Ah, a bit of a tricky problem!

Astan Chee wrote:
> Sorry, my mistake. Here is the code that I've worked on. What I mean to 
> say is that I can select them and group them to move, but I cant ungroup 
> them or move them individually unless I manually select it.

When do you want them ungrouped? Right after moving?

Anyway, you should be able to remove the Group from the Canvas:

self.Canvas.RemoveObject(G)


>> Using this, I found that I have problems binding the selected objects 
>> to be moved or unbind them and select new ones (dynamic binding or 
>> unbinding).

Yeah, I don't think unbinding is really robust -- it needs to be. In 
general, the Event binding code needs to be refactoring -- more put in 
the draw objects, less in the Canvas -- I think that would make dynamic 
binding/unbinding easier.

Suggestions (and code!) welcome!.

But did you try:

DrawObject.UnBindAll()

You might not want to unbind all (and it might not work quite anyway), 
but you could re-bind the ones you want.

>> Also I took the selectionbox code from the floatcanvas.GUI but since 
>> the events doubled up on each other, I included it directly. Im not 
>> sure how to handle events that double up on each other

That's a bit of a problem. I really don't want a lot of if..elf.. blocks 
in the code -- it just doesn't feel clean.

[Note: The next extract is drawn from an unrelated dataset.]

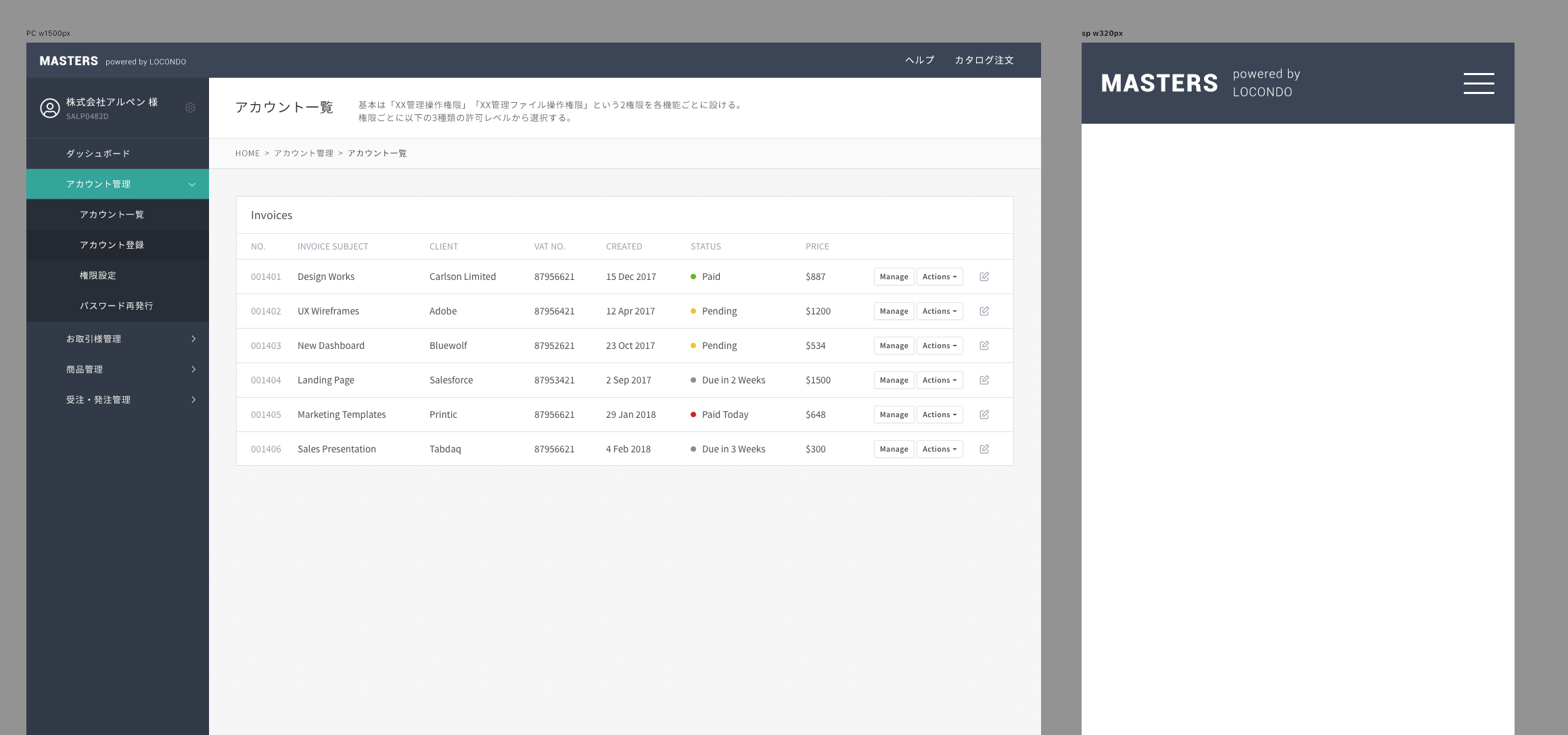Collapse the アカウント管理 sidebar section
Screen dimensions: 1568x735
point(192,185)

I'm working on solving this with GUIModes -- the idea is that you have a 
bunch of GUIModes, and each one defines what needs to happen with all 
the mouse events. One mode for selecting objects, one for moving, one 
for zooming+panning, etc.

That's how the current core FloatCanvas code is working now, but all my 
demos pre-date that, and don't use it really for user code.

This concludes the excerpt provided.